VIDEO: More on back-to-school
One goal in Georgia was to reduce the summer “slide” effect, as the long break led too many children to forget what they’d just learned, starting the fall semester behind where they’d been in the spring.
But summer is also an important time for the state’s tourism industry, with its half a million jobs and its $61 billion estimated “economic impact,” notes Senate Resolution 1068, of which Gooch was the chief co-sponsor.
“Whereas, the summer travel season is a prime revenue generator for the industry,” the industry employs students and “varied school start dates affect both employment and visitation opportunities,” says the resolution adopted during this year’s legislative session, it would be a good idea for the Senate to empanel a committee to study the issue.
The statement Friday said Lt. Gov. Casey Cagle was appointing Gooch to lead the committee.
The Georgia Travel Association applauded Gooch and the Senate leadership “for taking steps to fully examine Georgia’s school start date and its impact on the state’s tourism industry ... .” The association wants “sensible guidelines” for more uniformity in school start dates, which currently are set by each of the state’s 180 local school boards.

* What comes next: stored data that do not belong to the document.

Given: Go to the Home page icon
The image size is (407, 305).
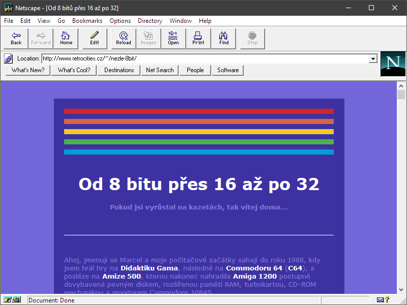Looking at the screenshot, I should (66, 39).
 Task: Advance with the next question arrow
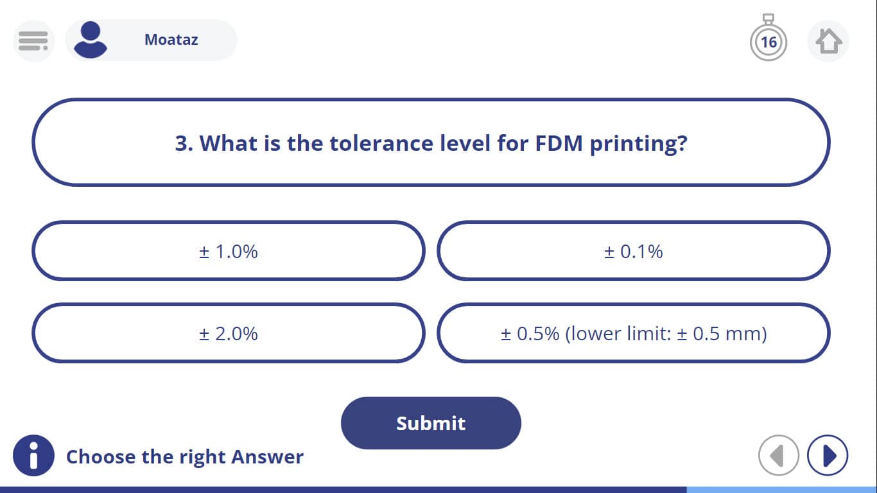click(828, 456)
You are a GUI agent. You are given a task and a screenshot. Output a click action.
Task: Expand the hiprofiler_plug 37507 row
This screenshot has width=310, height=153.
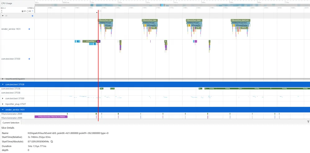pos(2,104)
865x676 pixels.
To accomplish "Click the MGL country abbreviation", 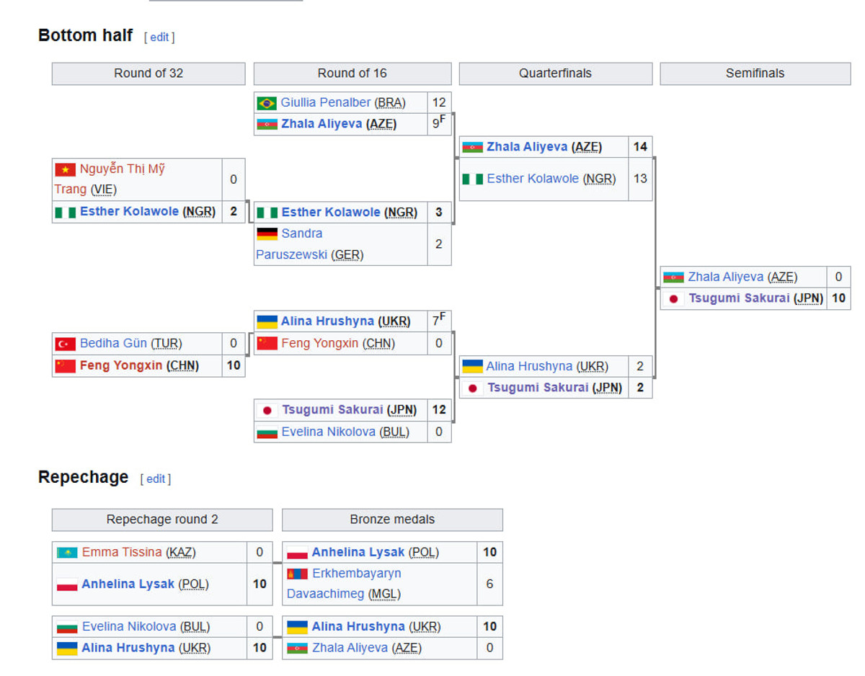I will click(x=384, y=594).
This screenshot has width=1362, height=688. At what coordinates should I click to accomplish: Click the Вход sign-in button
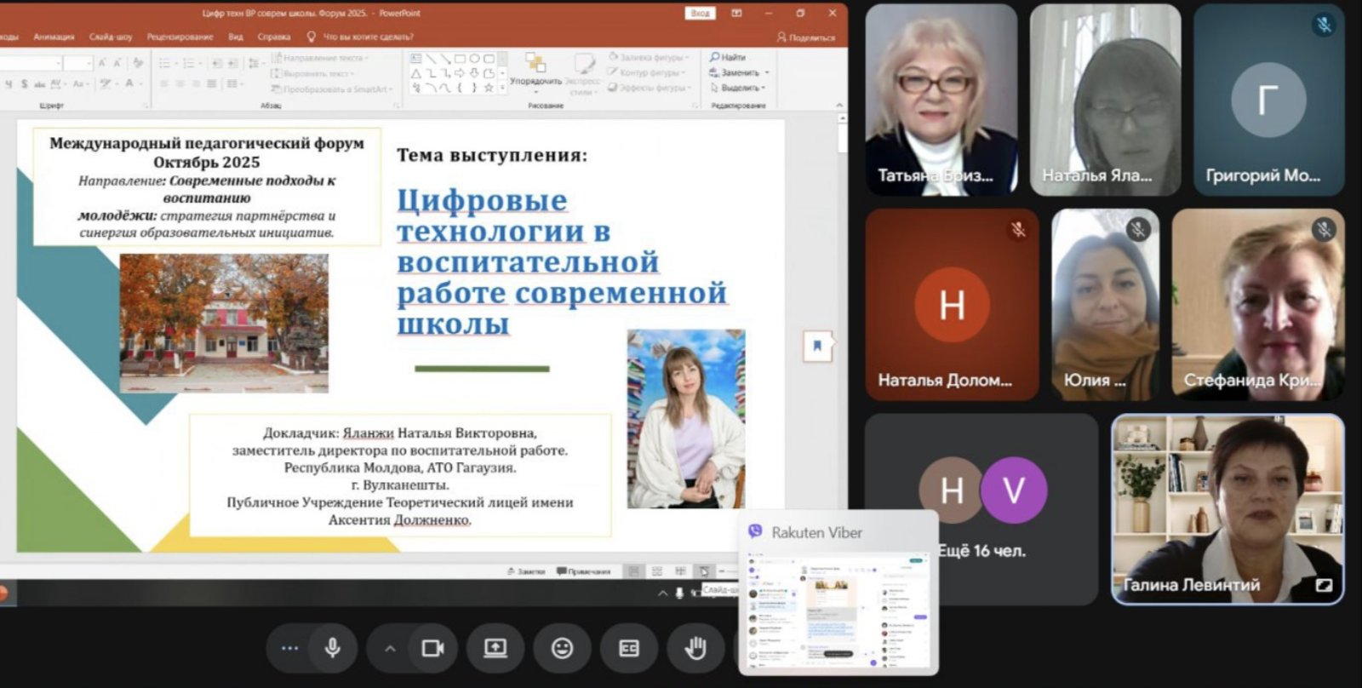tap(700, 14)
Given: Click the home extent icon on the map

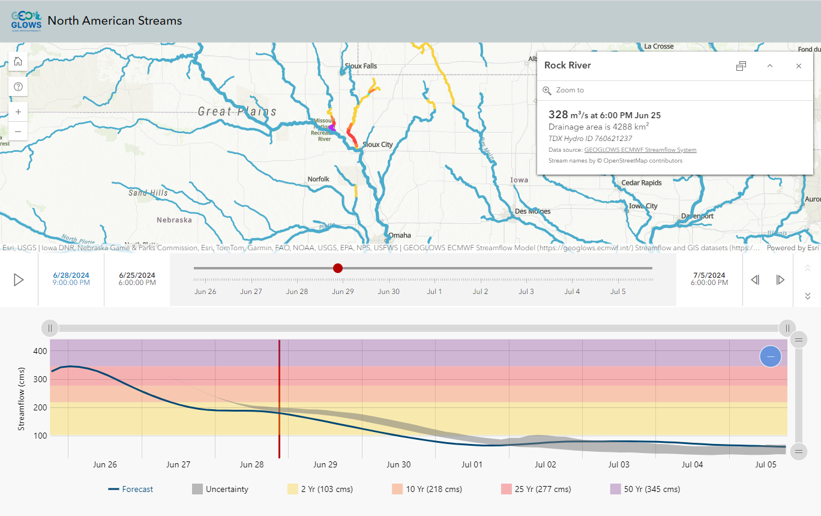Looking at the screenshot, I should (18, 61).
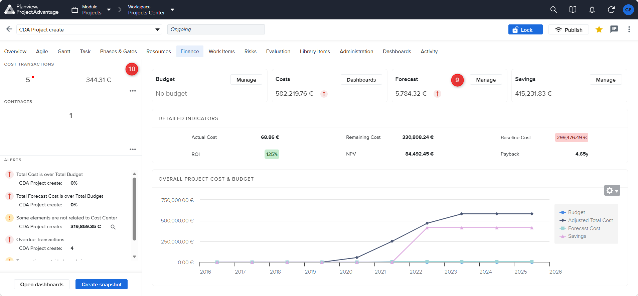Open chart settings gear dropdown

[612, 190]
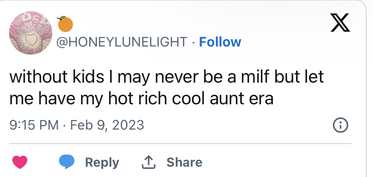Open the tweet info circle icon
Image resolution: width=373 pixels, height=177 pixels.
click(340, 125)
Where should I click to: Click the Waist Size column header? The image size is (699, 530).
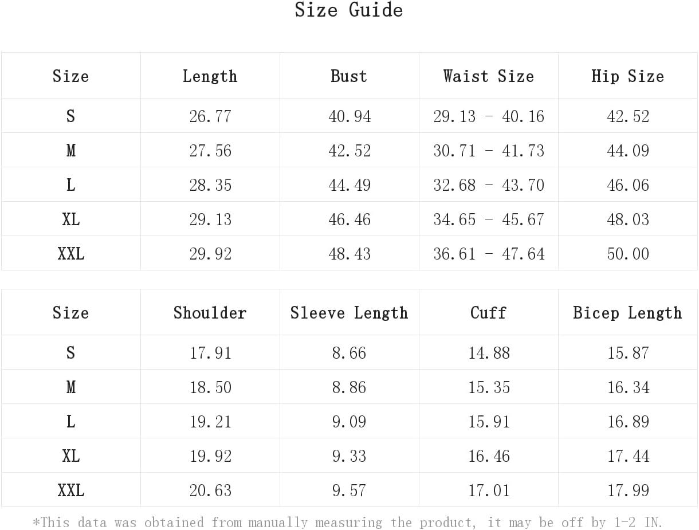pos(488,76)
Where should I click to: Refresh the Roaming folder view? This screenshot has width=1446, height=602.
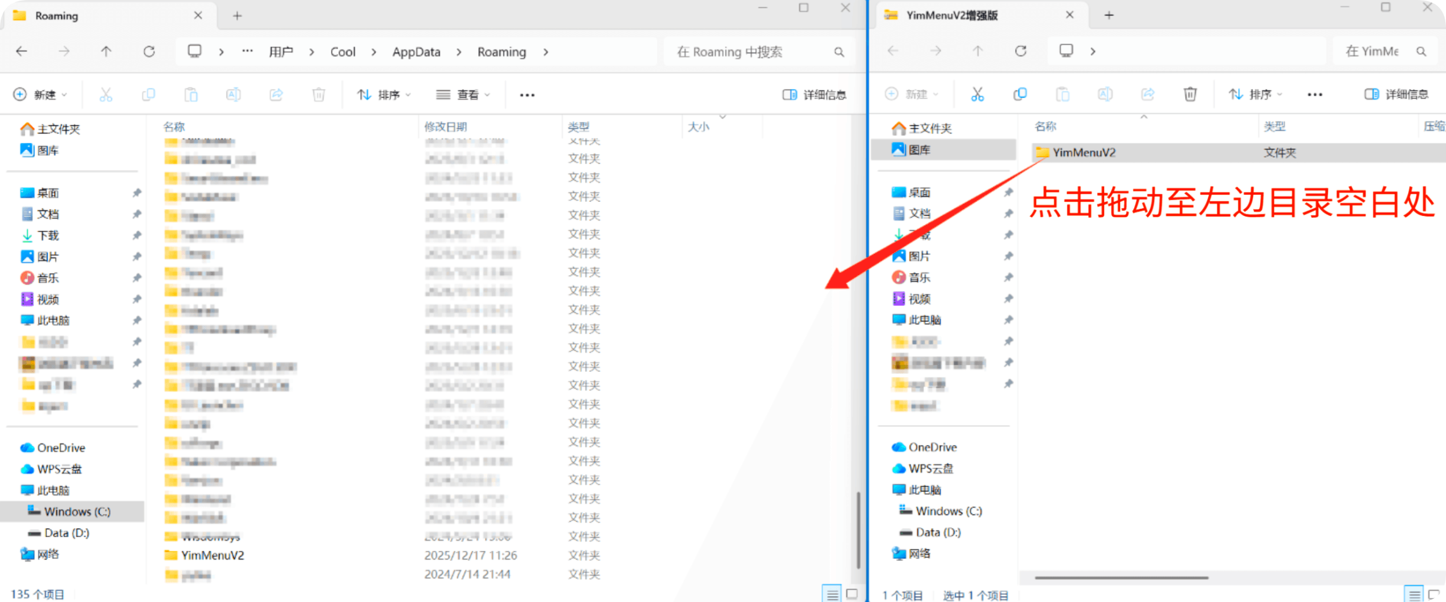point(149,51)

“We look forward to working with this committee to take a comprehensive look at an issue that has a significant impact on our students, families and communities,” the association said.
The 11-member committee will include the chairmen of the Senate Economic Development and Tourism, Education and Youth, and Appropriations committees. It has until Dec. 1 to report its findings — a month ahead of the 2019 legislative session.